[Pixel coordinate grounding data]

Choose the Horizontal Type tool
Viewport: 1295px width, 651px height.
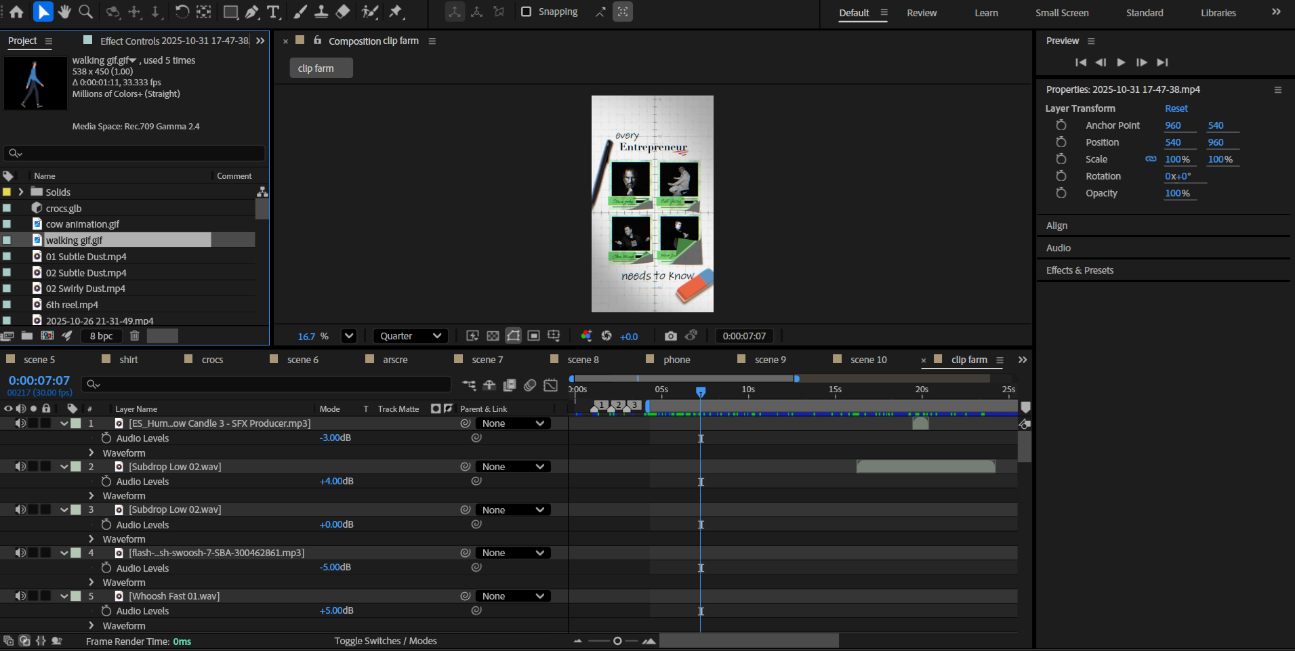pos(273,12)
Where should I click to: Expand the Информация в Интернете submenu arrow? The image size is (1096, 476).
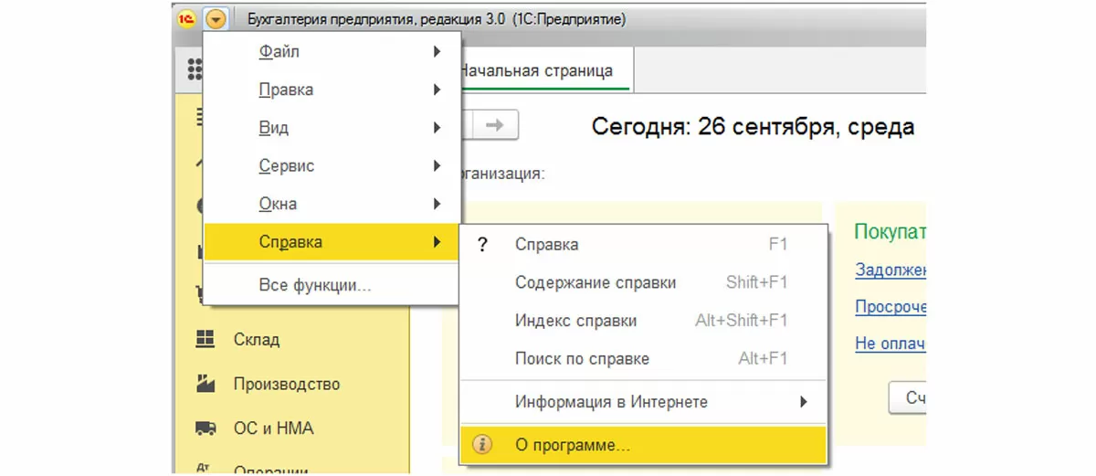point(804,402)
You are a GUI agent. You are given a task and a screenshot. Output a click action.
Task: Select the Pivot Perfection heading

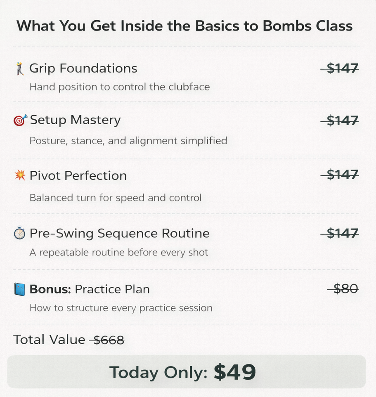click(x=78, y=175)
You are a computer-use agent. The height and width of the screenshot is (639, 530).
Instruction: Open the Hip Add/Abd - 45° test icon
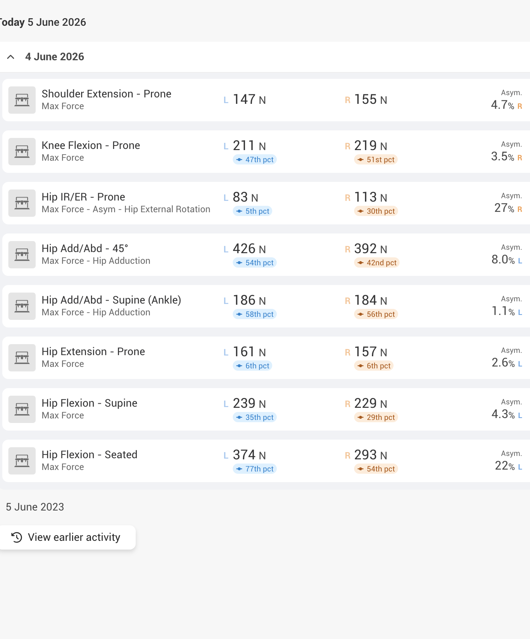tap(22, 255)
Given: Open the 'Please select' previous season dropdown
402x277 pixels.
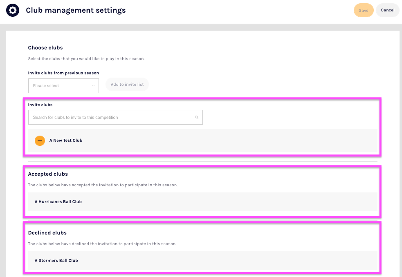Looking at the screenshot, I should pos(63,86).
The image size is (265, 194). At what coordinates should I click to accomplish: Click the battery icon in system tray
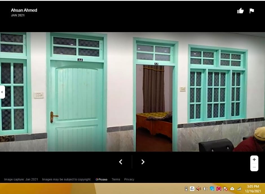coord(186,189)
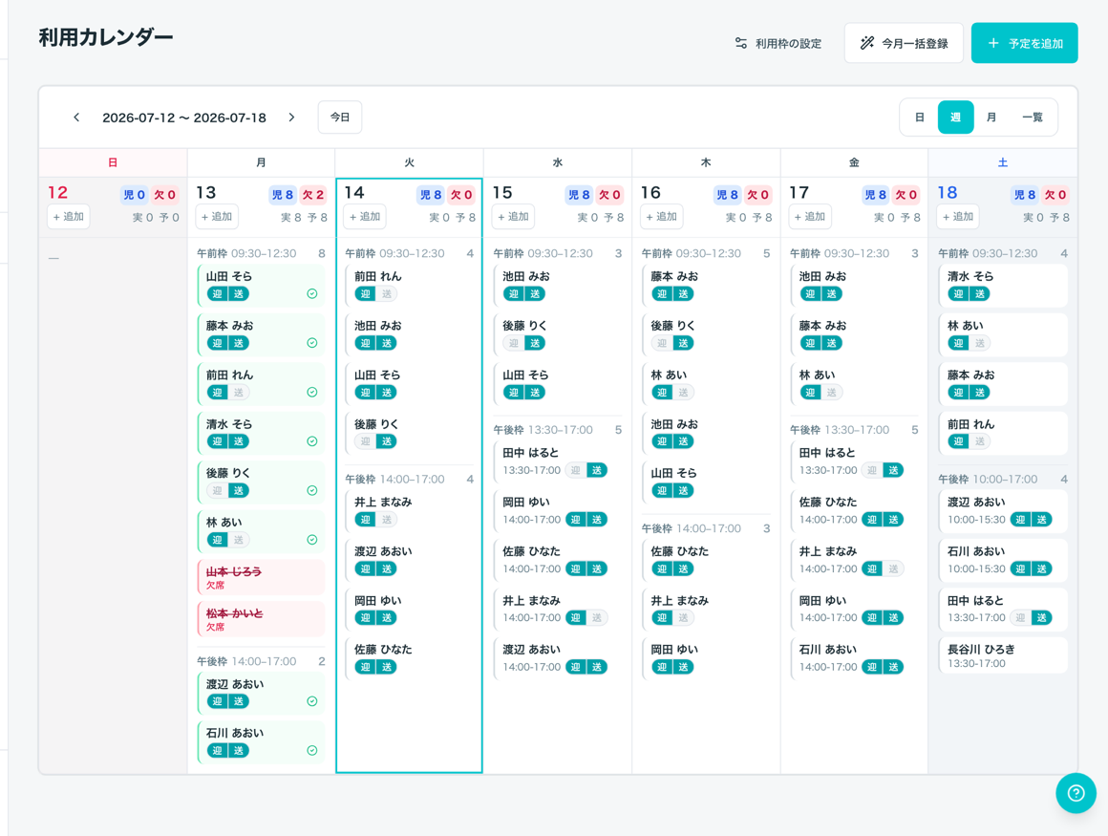This screenshot has height=836, width=1108.
Task: Open 利用枠の設定 settings
Action: pyautogui.click(x=778, y=43)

▶ _Aim of the task_: Set down exactly, with no additions, each line from the line that includes "Given: Open the" to the final line of the entries above; leave pictures out.

▶ _Solution for this exercise_:
Given: Open the 'Please select' previous season dropdown
402x277 pixels.
Looking at the screenshot, I should pos(63,86).
The image size is (265, 194). At what coordinates should I click to accomplish: Click the battery icon in system tray
coord(186,189)
This screenshot has height=836, width=1108.
Task: Open 利用枠の設定 settings
Action: pyautogui.click(x=778, y=43)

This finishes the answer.